Pendapat lain disampaikan pengamat politik Hendri Satrio. Hendri menilai wajar masyarakat beranggapan penambahan posisi wamen merupakan cara Jokowi bagi-bagi kursi ke sejumlah parpol dan relawan.

"Saya sih melihatnya ada kebutuhan karena menteri juga memiliki keterbatasan tetapi wajar kalau kemudian masyarakat melihat ini sebatas hanya bagi-bagi kursi saja. Apalagi beberapa hal terlihat sekali, Pak Jokowi hanya seperti menjawab keresahan publik. Misalnya pada saat mengangkat Fachrul Razi sebagai Menteri Agama, itu kan ada gesekan yang keras. Makanya kemudian masuklah Pak Zainut, untuk menambal itu. Pada saat ada teriakan atau kegeraman, 'wah ini kurang nih menteri perempuannnya', masuklah Angela. 'Wah ini kurang kuat Papua', masuklah Wempi," tutur Hendri saat dihubungi secara terpisah.

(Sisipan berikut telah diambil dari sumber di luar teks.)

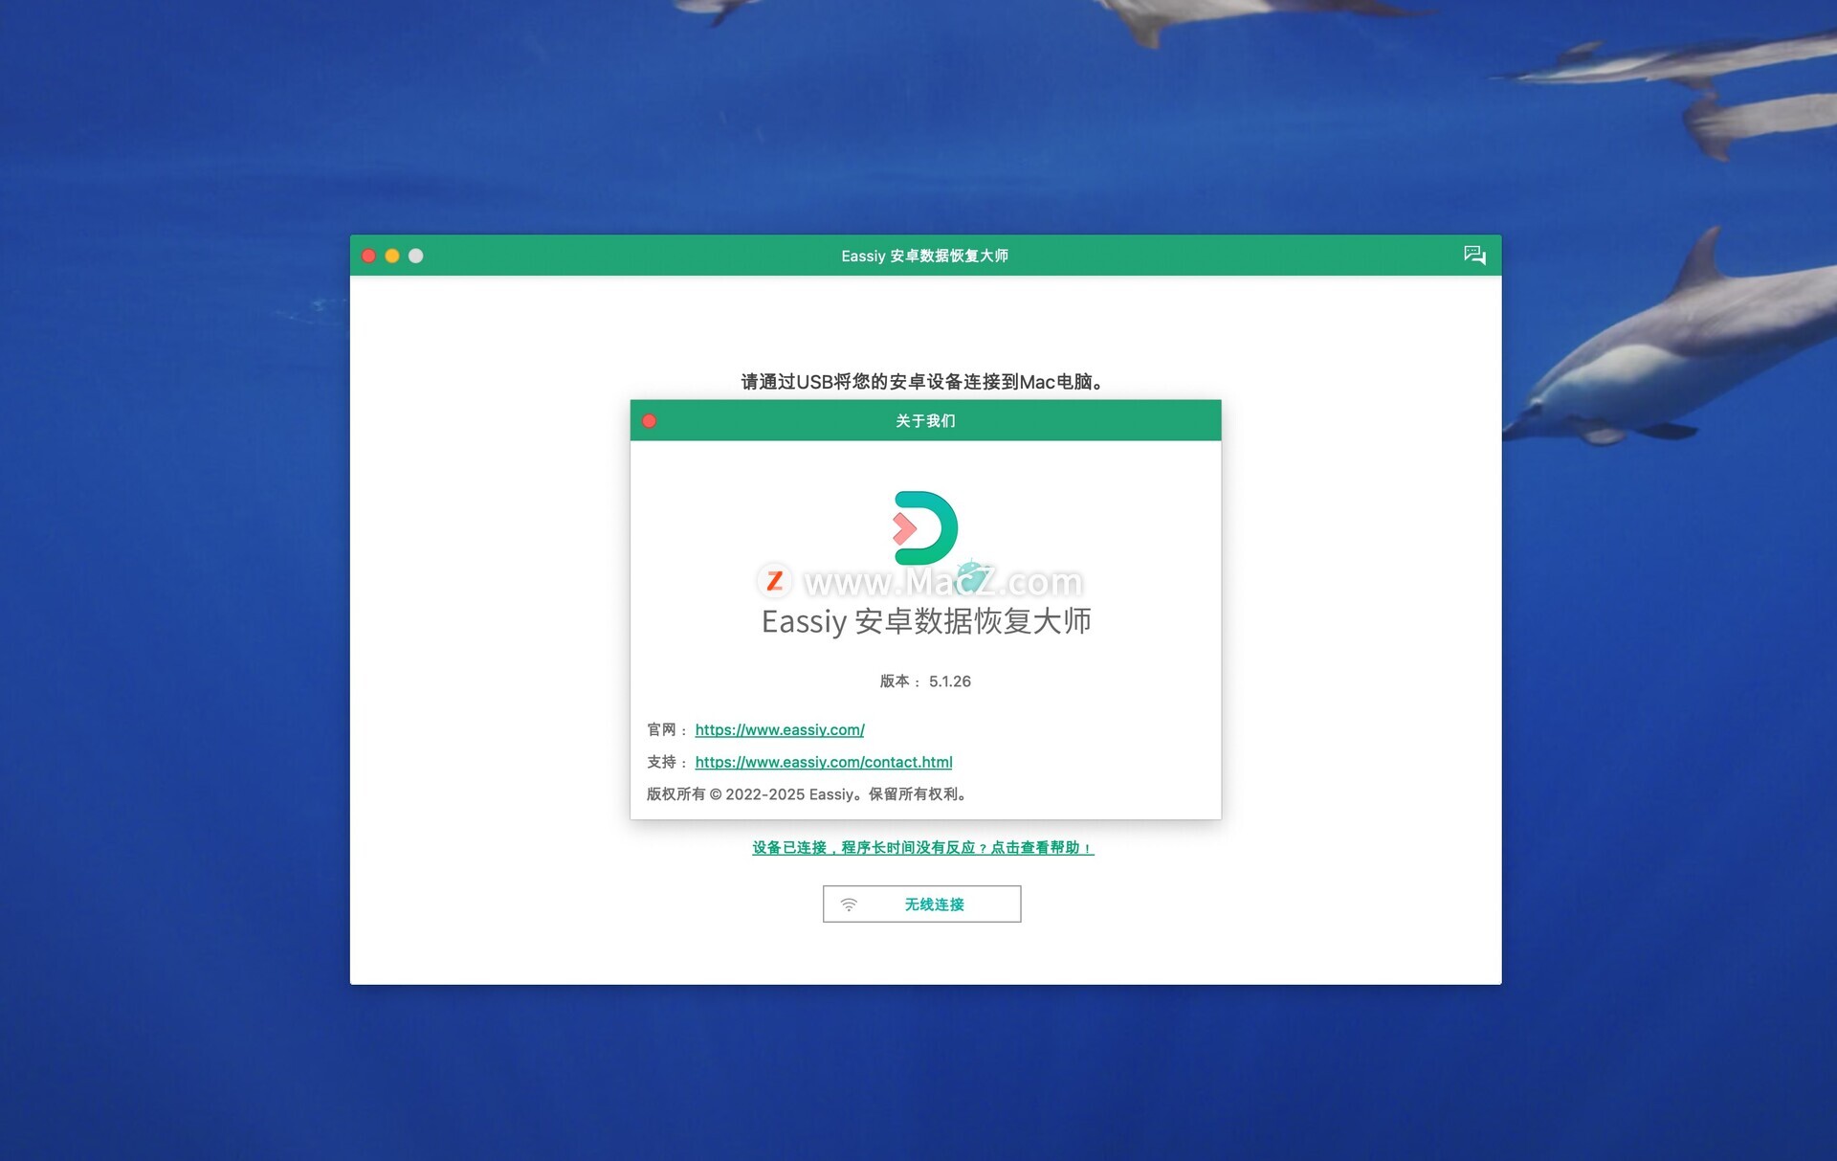1837x1161 pixels.
Task: Open the official website eassiy.com link
Action: coord(779,729)
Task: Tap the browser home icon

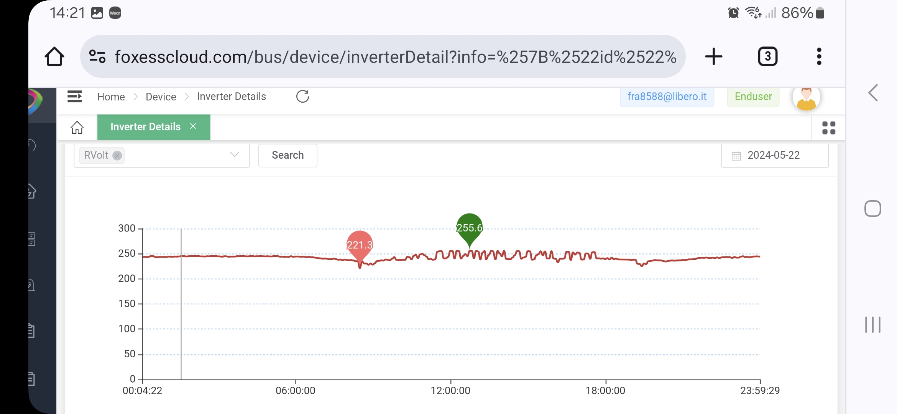Action: (x=54, y=57)
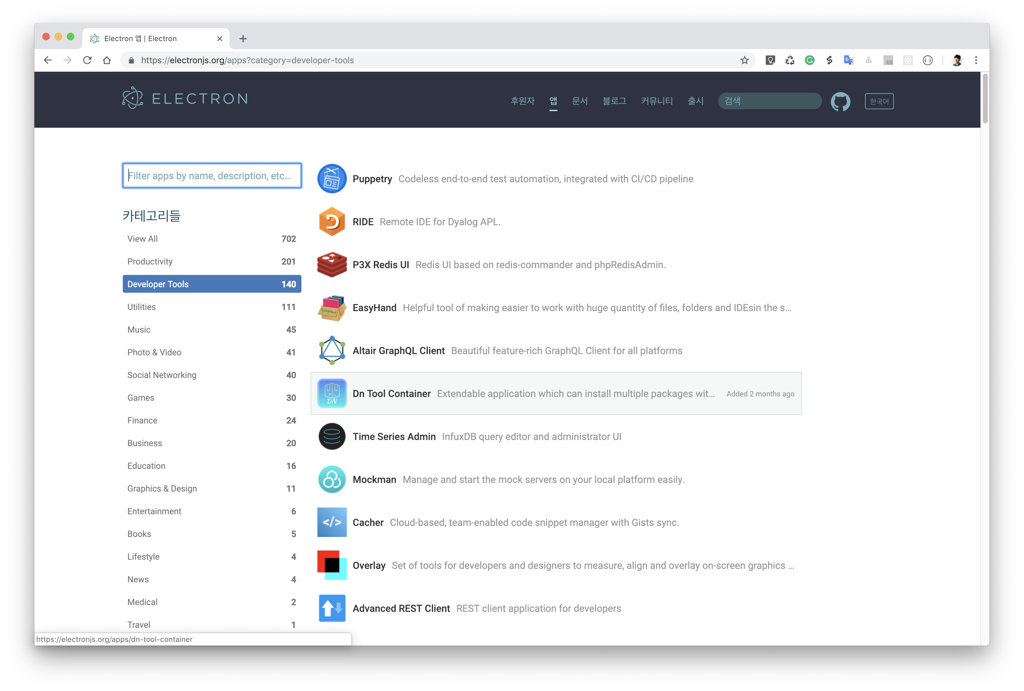This screenshot has width=1024, height=691.
Task: Open the Dn Tool Container listing
Action: (391, 394)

Politik bagi-bagi kursi ala Jokowi ini bahkan terlihat jelas saat menempatkan Ketum Projo Budi Arie Setiadi menjadi Wakil Menteri Desa, Pembangunan Daerah Tertinggal, dan Transmigrasi (Wamendes PDTT). Projo sebelumnya sempat pamit dan membubarkan diri.

"Bahkan diancam Projo bubar, Projo dapat wamen satu. Nah ini yang luar biasa. Kalau perkara yang nggak dapat sama sekali kursi, mereka kan sudah sering bilang membantu Pak Jokowi tanpa syarat, makanya musti dipatuhi," imbuh dia.

Kritik mengenai penambahan posisi wakil menteri ini juga disampaikan PAN. Partai berlambang matahari putih itu mengatakan pelantikan wakil menteri bertentangan dengan gagasan Presiden untuk melakukan reformasi birokrasi.

"Saya juga melihat bahwa pelantikan wakil menteri yang dilakukan hari ini masih menimbulkan tanda tanya. Menyisakan tanda tanya, kenapa? Karena pada saat pelantikan presiden, Presiden mengatakan bahwa akan melakukan reformasi birokrasi yang luar biasa menurut saya kalau itu dilakukan itu terobosan besar, yaitu dengan memangkas eselon 3 dan 4. Jadi nanti akan disisakan hanya eselon 1 dan 2. Itu sebetulnya satu langkah yang progresif dan saya kira perlu dicoba," kata Wasekjen PAN Saleh Partaonan Daulay di gedung DPR, Senayan, Jakarta, Jumat (25/10).

"Tapi pada sisi yang lain kita mendengar ada 12 yang sedang diperkenalkan di Istana untuk menjadi wakil menteri. Pertanyaannya apakah ini tidak bertentangan atau kontradiktif dengan gagasan Presiden untuk memangkas birokrasi di pemerintahan itu tadi," sambung dia.

Selain itu, kata Saleh, hampir di setiap kementerian memiliki dirjen dan deputi. Dia pun mempertanyakan pembagian tugas antara wakil menteri dan dirjen serta deputi nantinya.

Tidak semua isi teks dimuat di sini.